Not following the hospital’s required scheduling practices allowed officials to cover up wait times for mental health patients that typically ranged from six to nine months, federal investigators said.

The VA department’s inspector general investigating the whistleblower claims limited the scope of the probe, and in the findings did not address the whistleblower’s basic concerns about veterans’ access to health care, U.S. Special Counsel Carolyn Lerner wrote Thursday in a letter to the White House and Congress.

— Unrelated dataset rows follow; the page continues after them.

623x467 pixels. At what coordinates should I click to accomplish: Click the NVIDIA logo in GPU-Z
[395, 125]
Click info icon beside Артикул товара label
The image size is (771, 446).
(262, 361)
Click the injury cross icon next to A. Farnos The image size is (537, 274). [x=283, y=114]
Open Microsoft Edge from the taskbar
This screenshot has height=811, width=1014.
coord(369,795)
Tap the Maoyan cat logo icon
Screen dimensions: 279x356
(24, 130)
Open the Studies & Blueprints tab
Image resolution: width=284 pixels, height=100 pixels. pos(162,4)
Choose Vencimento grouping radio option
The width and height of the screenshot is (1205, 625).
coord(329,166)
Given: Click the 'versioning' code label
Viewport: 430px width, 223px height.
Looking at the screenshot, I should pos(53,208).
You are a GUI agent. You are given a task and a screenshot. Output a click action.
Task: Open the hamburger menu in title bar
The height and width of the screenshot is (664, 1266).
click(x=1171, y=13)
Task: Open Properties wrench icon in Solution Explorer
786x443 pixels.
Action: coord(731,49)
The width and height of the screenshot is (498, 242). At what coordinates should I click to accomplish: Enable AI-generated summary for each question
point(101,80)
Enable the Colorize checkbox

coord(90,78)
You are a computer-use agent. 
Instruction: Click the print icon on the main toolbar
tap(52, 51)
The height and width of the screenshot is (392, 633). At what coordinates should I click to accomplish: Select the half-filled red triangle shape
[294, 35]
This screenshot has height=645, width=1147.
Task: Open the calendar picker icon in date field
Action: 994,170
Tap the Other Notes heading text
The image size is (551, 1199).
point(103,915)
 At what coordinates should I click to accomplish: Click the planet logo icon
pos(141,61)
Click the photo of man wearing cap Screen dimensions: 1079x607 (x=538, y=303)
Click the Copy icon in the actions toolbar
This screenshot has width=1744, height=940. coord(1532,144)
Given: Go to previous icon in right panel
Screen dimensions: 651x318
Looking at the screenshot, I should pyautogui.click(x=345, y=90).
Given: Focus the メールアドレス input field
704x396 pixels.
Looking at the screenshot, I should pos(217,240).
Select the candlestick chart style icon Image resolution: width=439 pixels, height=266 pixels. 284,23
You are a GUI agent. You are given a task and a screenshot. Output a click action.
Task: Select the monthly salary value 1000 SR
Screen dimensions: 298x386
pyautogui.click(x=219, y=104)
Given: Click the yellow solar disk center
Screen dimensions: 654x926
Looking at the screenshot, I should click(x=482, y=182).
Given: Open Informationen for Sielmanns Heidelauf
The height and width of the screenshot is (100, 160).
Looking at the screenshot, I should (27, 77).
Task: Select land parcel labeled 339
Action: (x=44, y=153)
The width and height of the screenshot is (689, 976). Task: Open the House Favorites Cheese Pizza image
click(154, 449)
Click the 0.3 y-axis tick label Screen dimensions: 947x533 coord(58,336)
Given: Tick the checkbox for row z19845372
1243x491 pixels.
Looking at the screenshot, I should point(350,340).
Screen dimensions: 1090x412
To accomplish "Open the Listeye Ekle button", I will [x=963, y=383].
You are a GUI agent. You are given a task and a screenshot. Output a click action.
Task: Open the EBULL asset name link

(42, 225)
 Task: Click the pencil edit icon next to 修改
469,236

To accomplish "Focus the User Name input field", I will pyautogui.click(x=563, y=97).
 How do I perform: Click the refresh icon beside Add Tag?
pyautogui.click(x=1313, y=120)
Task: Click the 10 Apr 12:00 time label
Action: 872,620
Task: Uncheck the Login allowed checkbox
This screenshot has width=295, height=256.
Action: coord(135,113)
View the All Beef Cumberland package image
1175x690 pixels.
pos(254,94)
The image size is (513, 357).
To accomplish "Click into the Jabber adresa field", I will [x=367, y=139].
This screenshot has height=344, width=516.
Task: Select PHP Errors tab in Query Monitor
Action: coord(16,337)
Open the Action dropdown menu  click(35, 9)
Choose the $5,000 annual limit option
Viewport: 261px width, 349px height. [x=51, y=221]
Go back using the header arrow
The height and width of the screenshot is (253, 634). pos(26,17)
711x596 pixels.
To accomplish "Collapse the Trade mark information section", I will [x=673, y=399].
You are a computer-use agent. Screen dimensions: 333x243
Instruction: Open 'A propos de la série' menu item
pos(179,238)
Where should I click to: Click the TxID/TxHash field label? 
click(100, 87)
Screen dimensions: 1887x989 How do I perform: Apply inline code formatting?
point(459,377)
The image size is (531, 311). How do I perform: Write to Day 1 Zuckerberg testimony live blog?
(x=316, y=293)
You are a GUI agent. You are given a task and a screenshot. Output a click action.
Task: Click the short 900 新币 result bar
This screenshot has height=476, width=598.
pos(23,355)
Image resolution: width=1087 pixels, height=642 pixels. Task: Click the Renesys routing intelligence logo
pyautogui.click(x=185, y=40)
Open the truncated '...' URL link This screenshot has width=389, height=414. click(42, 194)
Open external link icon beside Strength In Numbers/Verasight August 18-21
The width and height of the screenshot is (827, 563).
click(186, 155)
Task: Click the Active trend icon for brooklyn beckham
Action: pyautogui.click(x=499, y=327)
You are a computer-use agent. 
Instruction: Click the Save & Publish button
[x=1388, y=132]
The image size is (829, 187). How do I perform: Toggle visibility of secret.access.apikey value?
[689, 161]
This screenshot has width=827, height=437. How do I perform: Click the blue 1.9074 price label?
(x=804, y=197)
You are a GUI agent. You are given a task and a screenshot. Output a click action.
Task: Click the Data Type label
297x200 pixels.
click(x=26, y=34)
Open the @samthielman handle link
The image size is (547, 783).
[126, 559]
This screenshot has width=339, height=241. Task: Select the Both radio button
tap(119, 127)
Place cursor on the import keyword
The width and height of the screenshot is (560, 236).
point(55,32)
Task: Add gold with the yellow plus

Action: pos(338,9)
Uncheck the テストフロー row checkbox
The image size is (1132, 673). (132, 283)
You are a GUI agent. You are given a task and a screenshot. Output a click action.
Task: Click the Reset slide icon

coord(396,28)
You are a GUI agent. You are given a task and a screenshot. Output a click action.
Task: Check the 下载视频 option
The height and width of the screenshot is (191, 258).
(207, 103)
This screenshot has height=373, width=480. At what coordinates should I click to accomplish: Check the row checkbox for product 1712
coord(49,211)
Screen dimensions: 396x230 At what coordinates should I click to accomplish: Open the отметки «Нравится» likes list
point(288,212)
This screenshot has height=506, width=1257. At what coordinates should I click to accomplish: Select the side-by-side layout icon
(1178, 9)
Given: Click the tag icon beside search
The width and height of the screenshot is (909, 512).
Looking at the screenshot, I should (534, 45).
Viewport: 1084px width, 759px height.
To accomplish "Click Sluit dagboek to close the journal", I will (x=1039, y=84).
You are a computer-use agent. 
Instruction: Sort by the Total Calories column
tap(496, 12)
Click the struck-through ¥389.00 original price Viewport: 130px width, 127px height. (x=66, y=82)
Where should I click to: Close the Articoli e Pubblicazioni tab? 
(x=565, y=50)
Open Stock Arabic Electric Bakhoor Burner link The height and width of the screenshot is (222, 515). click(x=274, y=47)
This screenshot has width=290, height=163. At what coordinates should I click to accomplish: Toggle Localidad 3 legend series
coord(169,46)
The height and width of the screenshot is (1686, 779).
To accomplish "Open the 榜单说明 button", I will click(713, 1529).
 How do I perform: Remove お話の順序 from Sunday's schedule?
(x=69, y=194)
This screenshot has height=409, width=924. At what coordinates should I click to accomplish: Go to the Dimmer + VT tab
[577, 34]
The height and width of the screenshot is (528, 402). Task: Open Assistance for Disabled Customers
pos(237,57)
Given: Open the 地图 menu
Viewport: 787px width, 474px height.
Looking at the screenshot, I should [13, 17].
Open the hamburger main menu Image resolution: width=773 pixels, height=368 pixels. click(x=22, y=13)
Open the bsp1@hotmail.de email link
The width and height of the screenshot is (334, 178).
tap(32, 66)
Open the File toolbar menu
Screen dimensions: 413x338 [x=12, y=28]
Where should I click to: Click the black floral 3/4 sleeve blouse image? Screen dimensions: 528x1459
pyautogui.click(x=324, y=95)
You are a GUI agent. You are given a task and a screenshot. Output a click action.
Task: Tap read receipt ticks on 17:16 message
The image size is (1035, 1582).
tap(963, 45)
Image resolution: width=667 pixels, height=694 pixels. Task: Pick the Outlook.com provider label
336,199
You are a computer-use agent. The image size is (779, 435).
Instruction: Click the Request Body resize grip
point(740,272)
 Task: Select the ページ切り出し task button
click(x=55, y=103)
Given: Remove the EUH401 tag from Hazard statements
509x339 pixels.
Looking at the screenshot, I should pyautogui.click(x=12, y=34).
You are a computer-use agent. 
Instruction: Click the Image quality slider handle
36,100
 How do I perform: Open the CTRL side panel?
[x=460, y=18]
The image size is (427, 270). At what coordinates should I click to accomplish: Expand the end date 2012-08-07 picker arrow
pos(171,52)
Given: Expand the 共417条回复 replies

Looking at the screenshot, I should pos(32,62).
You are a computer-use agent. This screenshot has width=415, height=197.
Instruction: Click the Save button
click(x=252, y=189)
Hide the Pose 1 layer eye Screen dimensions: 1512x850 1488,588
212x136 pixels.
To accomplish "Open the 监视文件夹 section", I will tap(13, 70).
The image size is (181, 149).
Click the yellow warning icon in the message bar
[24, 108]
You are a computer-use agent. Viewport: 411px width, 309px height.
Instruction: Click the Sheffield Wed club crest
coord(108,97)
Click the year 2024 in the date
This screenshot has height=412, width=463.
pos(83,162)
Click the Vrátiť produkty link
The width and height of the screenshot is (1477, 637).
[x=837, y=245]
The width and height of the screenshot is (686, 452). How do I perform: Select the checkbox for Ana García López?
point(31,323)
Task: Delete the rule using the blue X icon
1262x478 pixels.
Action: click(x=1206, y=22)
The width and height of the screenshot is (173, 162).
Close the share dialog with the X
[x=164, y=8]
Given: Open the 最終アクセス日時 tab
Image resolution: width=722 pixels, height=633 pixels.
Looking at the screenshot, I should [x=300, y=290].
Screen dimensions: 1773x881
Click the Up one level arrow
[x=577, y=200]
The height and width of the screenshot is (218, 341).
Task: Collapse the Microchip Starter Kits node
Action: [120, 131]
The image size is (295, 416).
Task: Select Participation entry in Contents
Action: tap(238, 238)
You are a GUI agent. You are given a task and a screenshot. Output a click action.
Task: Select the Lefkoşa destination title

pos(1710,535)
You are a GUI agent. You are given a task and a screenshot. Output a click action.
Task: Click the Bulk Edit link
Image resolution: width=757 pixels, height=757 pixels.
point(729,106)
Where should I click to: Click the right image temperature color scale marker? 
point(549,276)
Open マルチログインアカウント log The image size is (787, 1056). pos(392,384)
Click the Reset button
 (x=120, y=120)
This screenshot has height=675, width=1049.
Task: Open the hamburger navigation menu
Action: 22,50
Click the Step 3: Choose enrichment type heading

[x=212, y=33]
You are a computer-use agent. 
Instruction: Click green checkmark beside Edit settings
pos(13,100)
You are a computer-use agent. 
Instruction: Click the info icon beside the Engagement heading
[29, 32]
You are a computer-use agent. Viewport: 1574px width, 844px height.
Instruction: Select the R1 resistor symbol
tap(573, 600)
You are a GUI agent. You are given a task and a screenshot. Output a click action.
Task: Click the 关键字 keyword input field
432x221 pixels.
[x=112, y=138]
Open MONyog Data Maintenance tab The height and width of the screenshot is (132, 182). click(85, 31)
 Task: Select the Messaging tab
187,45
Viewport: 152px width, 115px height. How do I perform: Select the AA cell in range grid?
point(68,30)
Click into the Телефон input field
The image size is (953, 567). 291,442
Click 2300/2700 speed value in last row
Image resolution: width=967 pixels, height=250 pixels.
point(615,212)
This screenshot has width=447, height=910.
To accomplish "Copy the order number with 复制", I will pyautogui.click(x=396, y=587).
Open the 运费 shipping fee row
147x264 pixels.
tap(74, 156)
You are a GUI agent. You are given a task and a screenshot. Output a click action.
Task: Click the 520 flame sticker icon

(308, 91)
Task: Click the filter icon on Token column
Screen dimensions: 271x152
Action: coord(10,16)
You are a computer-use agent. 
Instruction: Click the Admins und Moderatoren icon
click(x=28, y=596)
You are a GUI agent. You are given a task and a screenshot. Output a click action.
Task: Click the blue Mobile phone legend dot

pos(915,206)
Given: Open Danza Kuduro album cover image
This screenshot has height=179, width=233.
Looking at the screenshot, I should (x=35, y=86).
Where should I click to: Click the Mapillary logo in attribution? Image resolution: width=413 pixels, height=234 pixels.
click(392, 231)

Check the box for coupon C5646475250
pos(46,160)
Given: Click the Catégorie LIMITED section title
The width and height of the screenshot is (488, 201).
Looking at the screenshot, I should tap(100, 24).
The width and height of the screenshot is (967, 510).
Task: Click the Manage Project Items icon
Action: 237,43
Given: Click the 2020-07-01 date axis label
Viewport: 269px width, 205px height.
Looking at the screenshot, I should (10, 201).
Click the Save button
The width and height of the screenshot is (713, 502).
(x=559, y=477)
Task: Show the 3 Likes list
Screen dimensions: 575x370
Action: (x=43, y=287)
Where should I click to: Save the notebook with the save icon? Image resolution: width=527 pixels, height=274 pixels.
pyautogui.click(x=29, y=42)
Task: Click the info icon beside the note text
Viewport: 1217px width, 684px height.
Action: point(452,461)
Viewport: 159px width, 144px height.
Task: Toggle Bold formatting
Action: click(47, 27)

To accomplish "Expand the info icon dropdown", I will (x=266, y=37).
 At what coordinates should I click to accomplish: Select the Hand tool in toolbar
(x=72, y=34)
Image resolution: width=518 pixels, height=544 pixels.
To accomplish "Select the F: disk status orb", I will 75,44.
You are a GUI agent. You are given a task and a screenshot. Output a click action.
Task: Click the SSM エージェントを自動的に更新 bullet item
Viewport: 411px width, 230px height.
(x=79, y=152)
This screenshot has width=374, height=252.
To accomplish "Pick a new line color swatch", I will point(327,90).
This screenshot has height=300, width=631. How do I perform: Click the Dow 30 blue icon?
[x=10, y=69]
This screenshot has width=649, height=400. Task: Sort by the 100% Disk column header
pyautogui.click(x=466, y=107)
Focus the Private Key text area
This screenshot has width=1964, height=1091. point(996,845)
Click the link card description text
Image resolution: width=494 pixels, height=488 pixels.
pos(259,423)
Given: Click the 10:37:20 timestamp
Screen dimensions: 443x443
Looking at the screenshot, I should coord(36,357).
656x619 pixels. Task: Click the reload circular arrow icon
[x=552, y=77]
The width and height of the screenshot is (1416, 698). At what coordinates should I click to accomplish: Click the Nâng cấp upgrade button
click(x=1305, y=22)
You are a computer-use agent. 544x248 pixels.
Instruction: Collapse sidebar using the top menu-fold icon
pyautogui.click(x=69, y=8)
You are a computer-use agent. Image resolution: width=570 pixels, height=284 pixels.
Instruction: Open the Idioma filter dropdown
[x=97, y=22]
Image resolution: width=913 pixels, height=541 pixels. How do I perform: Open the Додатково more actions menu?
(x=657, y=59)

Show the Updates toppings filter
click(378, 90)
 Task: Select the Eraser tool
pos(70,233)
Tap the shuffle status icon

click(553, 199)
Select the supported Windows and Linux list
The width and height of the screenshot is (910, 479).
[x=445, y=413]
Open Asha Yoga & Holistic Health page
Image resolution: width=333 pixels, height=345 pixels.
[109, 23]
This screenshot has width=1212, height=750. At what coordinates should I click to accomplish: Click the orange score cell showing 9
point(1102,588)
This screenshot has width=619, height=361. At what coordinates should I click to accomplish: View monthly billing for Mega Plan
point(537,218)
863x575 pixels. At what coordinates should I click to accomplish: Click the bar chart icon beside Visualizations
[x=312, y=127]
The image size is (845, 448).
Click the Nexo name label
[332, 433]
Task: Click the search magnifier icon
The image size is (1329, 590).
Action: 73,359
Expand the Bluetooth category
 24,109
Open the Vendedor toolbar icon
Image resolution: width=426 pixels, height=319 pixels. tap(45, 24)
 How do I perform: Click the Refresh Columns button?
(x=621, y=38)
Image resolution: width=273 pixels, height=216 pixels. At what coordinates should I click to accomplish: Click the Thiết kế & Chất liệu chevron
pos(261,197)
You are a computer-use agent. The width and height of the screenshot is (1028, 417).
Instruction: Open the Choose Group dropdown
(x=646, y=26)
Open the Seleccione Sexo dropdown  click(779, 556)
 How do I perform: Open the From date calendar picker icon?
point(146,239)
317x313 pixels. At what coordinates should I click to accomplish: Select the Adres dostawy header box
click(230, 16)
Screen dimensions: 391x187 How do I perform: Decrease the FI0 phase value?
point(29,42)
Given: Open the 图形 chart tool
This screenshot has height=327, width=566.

Lerner’s report was the latest setback for the Department of Veteran Affairs, which has been rocked by allegations that it covered up long patient wait times for years. The scandal led to the resignation of the department’s chief, Eric Shinseki, in May 2014.

Lerner called the VA inspector general’s probe “deficient.”

“Despite confirming ongoing delays in access to care at Hines, the agency report did not discuss or address actual wait times, or the impact of such delays on veterans’ health,” Lerner’s report said. “Nor did the report provide any recommendations for corrective action to resolve the ongoing delays.”

A spokeswoman for Hines VA Hospital declined to comment on the claims.

Lerner also pointed to similar shortcomings in another investigation into a social worker’s claims that 2,700 veterans were waiting to be assigned to a mental health provider at Overton Brooks VA Medical Center in Shreveport, La.

In that case, the inspector general’s office failed to review whether a spreadsheet confirmed the whistleblower’s concerns about access to mental health care. Instead, it simply determined that the document was not “secret.”

The Office of Inspector General had denied Lerner’s request to review a copy of the complete investigation reports, “undermining our ability to properly assess the VA’s resolution of these issues.”

Sloan Gibson, deputy secretary of Veterans Affairs, will review the investigations and Lerner’s report to determine what steps should be taken to improve access to care at Hines and Overton Brooks, Lerner said in the report.